Full closures for D
Bill Baxter
dnewsgroup at billbaxter.com
Wed Nov 7 12:27:08 PST 2007
Simas wrote:
> Nathan Reed Wrote:
>
>> David B. Held wrote:
>>> In order to analyze this properly, we need to look at my (working)
>>> definition of map():
>>>
>>> T[] map(T)(T delegate(T) f, T[] list)
>>> {
>>> T[] result;
>>> foreach (e; list) result ~= f(e);
>>> return result;
>>> }
>>>
>>> Ok, what I propose is that
>>>
>>> typeof({ return base ~ $0; }) == T delegate(T)
>>>
>>> which is easy enough to infer, because that is the declared type of f,
>>> to which the delegate is bound! No brain surgery there. How do we know
>>> what T is? Well, that's easy enough to infer from list. And you're
>>> done. The mechanics of it isn't that hard. The question is whether the
>>> idea of implicit arguments makes people's stomachs turn or not.
>>>
>>> Dave
>> Of course, in this case it's "easy enough to infer". However, function
>> bodies can be arbitrarily complicated, meaning you will need a full type
>> inference engine for this to work in the general case.
>
> Not really. The compiler knows what the return-type is.
>
>> That adds so much complexity to the compiler that it's simply not worth
>> it for the slight extra convenience. Besides, it's just fundamentally
>> not in the philosophy of D to do things like this. As other people have
>> pointed out, if you want to program like you would in Perl, you should
>> use...Perl.
>
> On "http://www.digitalmars.com/d/" D is defined as "Its focus is on combining the power and high performance of C and C++ with the programmer productivity of modern languages like Ruby and Python."
>
> Well, somebody may say perl isn't modern. But in Ruby and Python this is also possible. So, why is this wrong? Only why this is not C-style?

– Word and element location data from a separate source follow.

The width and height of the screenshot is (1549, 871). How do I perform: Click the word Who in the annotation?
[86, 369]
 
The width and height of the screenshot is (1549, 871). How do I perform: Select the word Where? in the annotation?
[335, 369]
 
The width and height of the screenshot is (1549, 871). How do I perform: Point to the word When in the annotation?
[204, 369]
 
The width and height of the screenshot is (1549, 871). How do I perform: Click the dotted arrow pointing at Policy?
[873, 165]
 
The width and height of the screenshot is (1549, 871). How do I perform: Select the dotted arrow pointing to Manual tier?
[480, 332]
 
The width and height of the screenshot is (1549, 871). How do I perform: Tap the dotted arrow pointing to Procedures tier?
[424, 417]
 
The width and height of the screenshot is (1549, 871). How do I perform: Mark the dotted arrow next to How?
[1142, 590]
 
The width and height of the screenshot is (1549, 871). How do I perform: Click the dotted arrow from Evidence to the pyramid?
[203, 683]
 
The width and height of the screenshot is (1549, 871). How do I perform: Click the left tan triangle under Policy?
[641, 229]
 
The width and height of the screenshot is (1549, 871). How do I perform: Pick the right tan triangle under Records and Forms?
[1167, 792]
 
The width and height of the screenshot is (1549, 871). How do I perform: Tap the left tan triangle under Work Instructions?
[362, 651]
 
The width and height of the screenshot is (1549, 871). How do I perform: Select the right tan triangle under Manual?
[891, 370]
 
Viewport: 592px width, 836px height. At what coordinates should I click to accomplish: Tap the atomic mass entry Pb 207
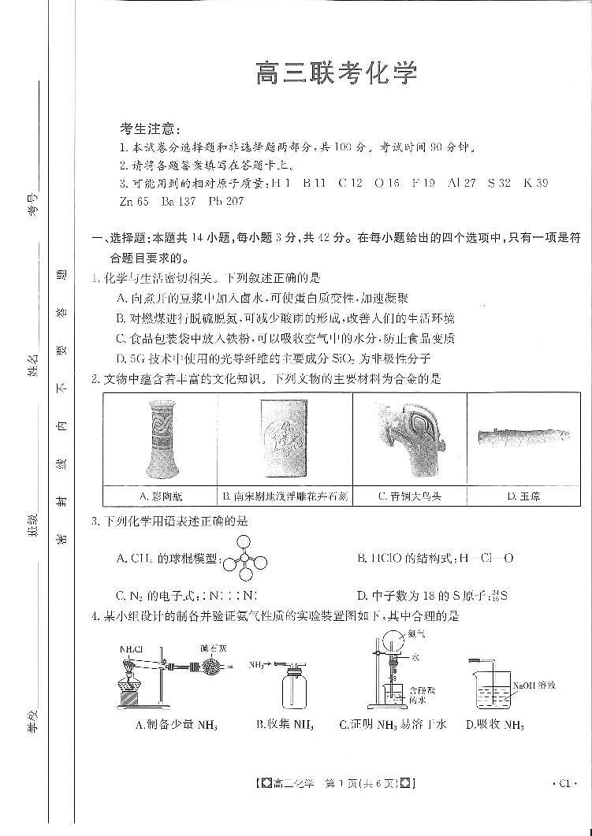tap(226, 201)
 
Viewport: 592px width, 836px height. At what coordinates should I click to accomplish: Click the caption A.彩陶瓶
tap(160, 496)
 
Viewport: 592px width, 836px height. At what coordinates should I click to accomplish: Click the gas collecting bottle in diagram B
tap(299, 691)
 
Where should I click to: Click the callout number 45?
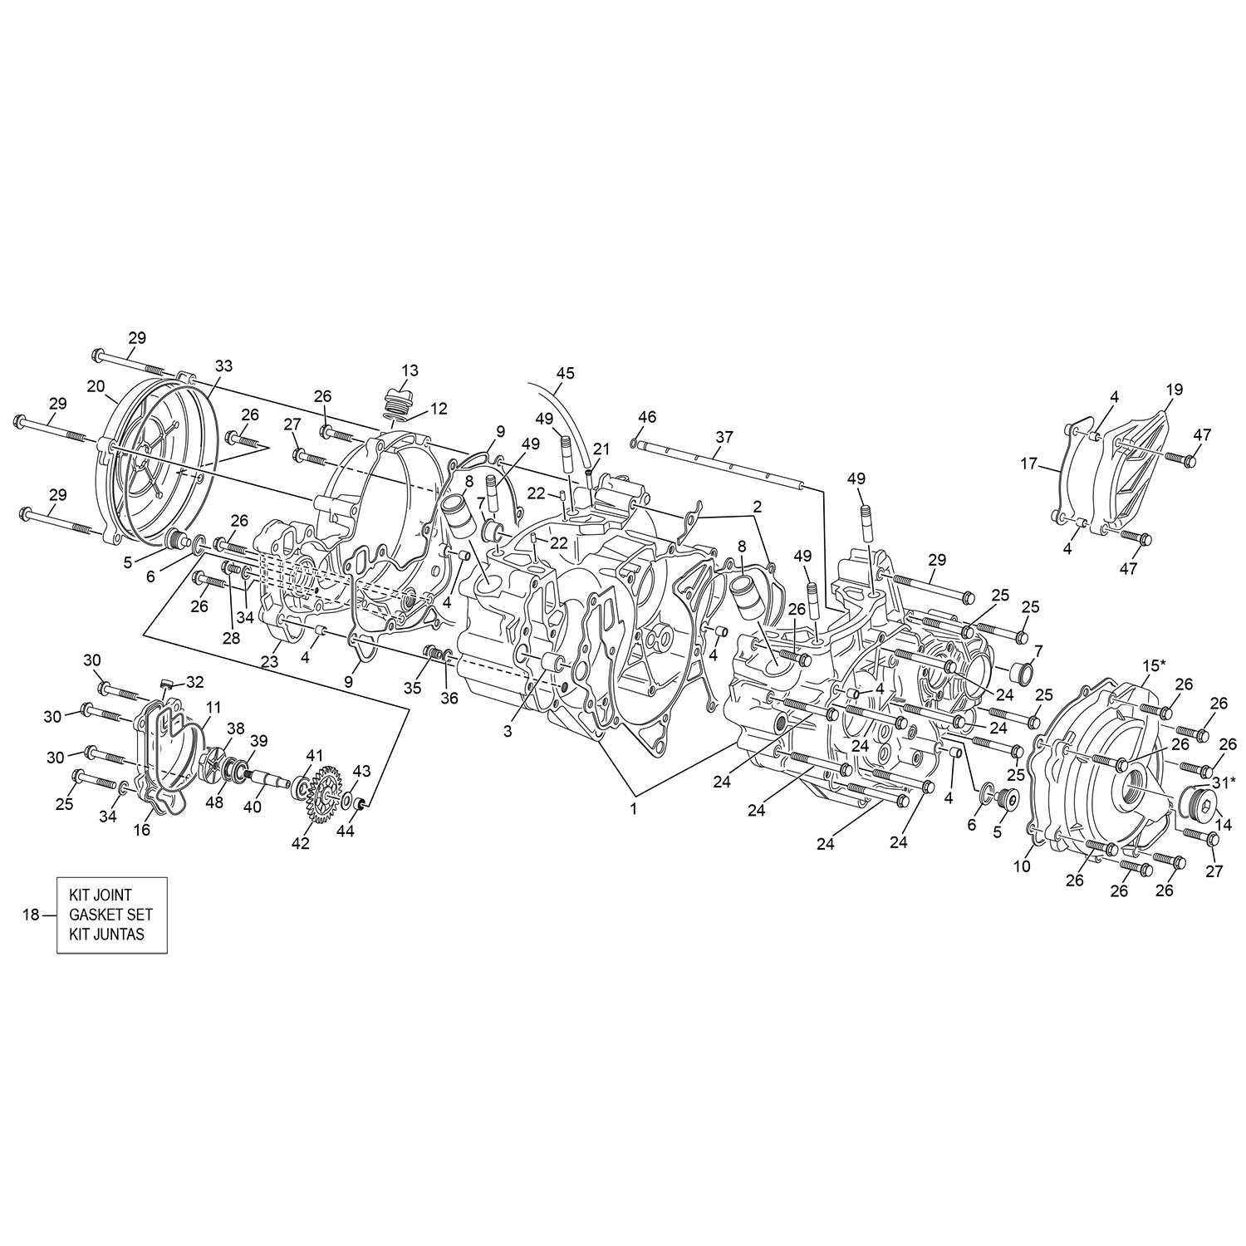(565, 374)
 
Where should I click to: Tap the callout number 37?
(724, 437)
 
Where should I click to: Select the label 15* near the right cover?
(1154, 666)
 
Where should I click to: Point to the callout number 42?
(301, 843)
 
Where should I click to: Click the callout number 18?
(31, 915)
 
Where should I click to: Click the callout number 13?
(410, 370)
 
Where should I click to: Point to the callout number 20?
(96, 386)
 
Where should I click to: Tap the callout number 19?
(1174, 390)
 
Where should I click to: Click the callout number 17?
(1030, 464)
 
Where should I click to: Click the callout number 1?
(633, 810)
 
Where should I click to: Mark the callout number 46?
(647, 416)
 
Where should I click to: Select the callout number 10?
(1021, 866)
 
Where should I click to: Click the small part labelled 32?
(165, 684)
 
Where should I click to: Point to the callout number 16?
(143, 829)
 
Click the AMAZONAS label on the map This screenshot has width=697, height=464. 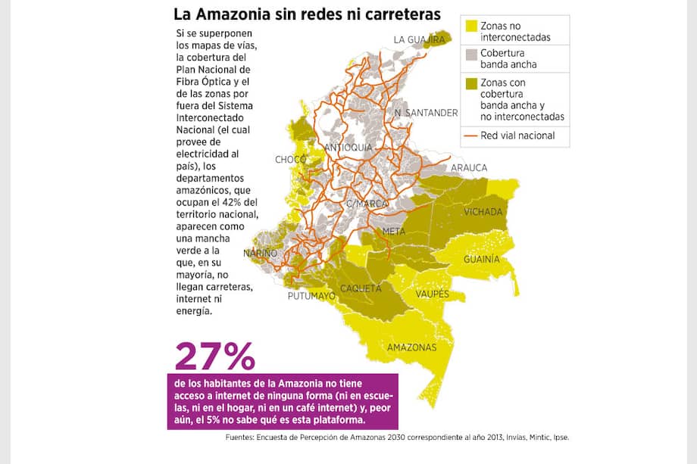click(x=412, y=347)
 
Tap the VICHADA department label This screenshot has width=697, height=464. click(x=485, y=211)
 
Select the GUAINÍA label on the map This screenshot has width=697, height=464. click(x=482, y=259)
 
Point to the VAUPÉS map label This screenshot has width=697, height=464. click(x=432, y=294)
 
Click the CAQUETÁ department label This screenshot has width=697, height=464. click(x=361, y=288)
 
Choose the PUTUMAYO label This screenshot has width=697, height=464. click(x=311, y=297)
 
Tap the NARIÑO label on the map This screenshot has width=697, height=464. click(x=260, y=252)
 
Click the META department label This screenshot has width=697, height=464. click(x=394, y=231)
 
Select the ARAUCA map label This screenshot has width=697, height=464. click(x=469, y=167)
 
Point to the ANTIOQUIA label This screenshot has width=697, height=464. click(x=348, y=147)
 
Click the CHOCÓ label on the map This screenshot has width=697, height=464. click(x=290, y=160)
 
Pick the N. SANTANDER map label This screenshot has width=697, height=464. click(x=426, y=113)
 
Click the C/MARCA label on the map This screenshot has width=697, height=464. click(x=367, y=204)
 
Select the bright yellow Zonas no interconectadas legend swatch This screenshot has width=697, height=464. click(x=471, y=26)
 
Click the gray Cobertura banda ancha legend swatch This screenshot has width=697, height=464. click(x=471, y=54)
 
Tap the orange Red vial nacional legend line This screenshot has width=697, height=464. click(x=471, y=136)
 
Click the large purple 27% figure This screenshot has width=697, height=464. click(x=215, y=356)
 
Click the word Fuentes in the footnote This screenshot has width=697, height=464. click(x=242, y=438)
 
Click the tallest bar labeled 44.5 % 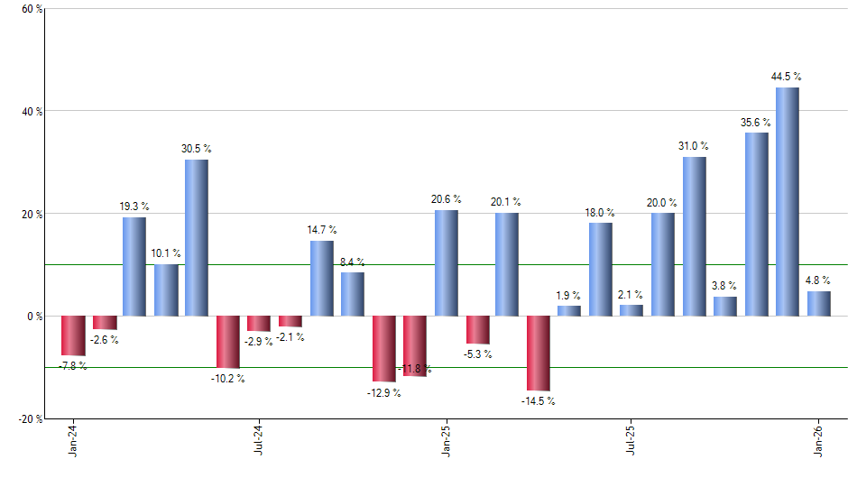point(787,202)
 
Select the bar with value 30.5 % point(197,238)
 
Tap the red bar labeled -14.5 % point(539,354)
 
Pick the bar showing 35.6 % point(756,225)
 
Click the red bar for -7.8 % point(73,335)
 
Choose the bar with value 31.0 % point(694,236)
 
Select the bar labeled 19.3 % point(134,267)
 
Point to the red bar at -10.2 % point(227,342)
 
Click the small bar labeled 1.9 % point(569,311)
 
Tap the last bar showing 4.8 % point(818,304)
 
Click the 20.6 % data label point(446,199)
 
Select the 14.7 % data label point(322,230)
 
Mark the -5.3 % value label point(477,354)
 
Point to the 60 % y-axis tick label point(31,9)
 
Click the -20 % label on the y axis point(29,418)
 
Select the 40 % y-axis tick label point(31,112)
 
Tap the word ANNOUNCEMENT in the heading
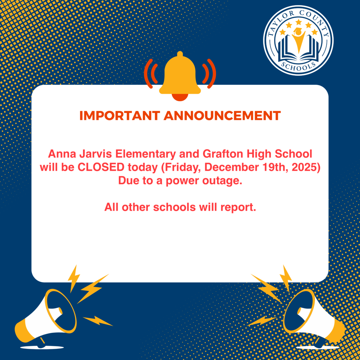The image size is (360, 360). (x=222, y=116)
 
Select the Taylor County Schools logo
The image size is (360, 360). (x=298, y=40)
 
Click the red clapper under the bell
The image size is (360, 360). (x=180, y=97)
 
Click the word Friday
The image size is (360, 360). (x=182, y=167)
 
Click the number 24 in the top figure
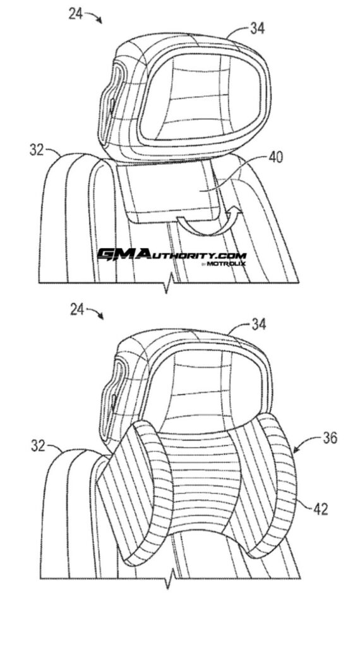click(x=75, y=15)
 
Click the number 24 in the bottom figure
click(x=77, y=309)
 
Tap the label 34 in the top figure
click(x=257, y=28)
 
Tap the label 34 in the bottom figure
click(x=258, y=324)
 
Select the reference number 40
click(x=275, y=157)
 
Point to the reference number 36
click(x=330, y=438)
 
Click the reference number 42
click(x=320, y=510)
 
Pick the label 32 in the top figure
click(x=37, y=150)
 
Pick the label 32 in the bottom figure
click(x=38, y=445)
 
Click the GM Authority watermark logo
click(x=172, y=257)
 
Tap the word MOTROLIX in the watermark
click(x=225, y=263)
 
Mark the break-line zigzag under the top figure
click(x=166, y=284)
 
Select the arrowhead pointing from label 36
click(x=296, y=450)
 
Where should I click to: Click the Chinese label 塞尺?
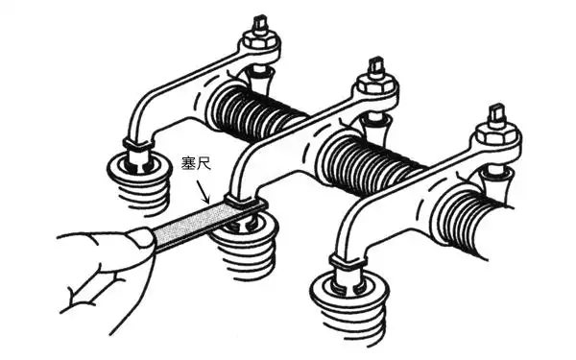(x=197, y=163)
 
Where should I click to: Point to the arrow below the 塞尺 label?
(x=203, y=191)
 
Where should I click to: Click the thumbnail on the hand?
(x=140, y=237)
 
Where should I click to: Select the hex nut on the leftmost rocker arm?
(x=260, y=40)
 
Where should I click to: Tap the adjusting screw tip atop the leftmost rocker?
(x=260, y=22)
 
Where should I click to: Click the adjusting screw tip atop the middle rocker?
(x=376, y=64)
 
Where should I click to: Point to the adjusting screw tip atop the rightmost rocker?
(x=495, y=111)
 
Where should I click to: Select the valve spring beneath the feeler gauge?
(x=246, y=247)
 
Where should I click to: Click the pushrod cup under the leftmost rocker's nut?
(x=261, y=79)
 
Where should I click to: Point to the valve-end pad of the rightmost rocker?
(x=347, y=263)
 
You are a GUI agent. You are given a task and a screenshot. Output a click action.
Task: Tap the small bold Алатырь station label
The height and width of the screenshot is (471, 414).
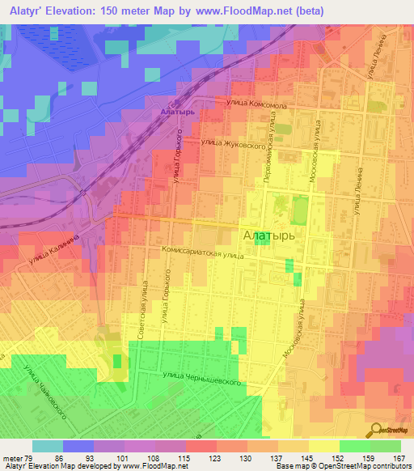pos(179,112)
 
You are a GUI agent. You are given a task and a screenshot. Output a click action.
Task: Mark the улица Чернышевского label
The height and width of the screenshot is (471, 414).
pos(202,377)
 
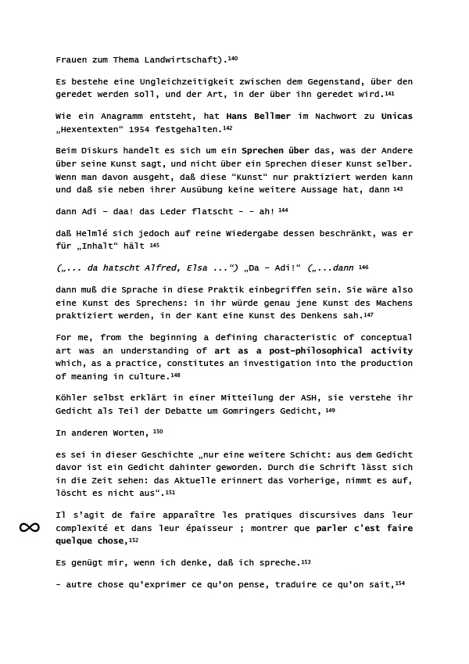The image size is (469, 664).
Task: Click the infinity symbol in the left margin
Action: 29,528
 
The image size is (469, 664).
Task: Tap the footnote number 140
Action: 232,58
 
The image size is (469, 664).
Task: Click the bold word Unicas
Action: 396,117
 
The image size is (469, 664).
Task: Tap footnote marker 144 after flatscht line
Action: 283,210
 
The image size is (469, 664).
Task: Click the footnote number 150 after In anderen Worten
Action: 158,432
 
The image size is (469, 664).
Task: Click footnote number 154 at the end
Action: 400,582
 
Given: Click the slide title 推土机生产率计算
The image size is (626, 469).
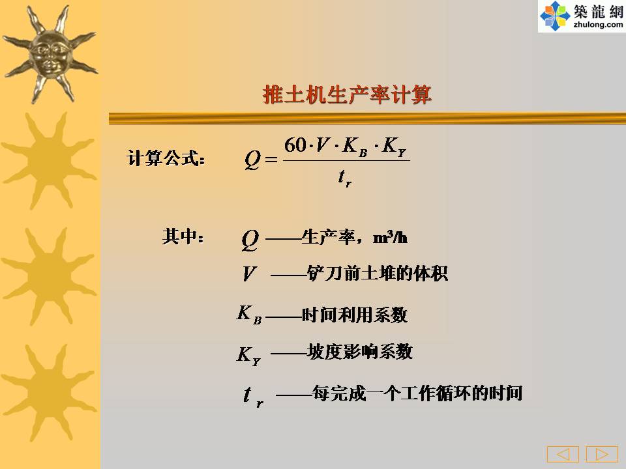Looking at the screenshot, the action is click(347, 95).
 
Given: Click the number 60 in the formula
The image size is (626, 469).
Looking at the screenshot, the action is click(295, 145).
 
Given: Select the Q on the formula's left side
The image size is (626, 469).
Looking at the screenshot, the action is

In python the lambdas still requires arguments to be named, and use of
the 'lambda' keyword. So it'd be something like:
absDirs = map(lambda x: base + x, readdir(DIR))
I'd prefer that middle ground to perl's magic variables. Make it so the
type can be inferred, but the user still has to give it a name. Maybe:
auto base = "/path/to/dir/";
auto absoluteDirs = map((x){ return base ~ x; }, readdir(DIR));
But I find the the Python (or Perl) much easier to look at without all
the (){}; business around the anonymous function.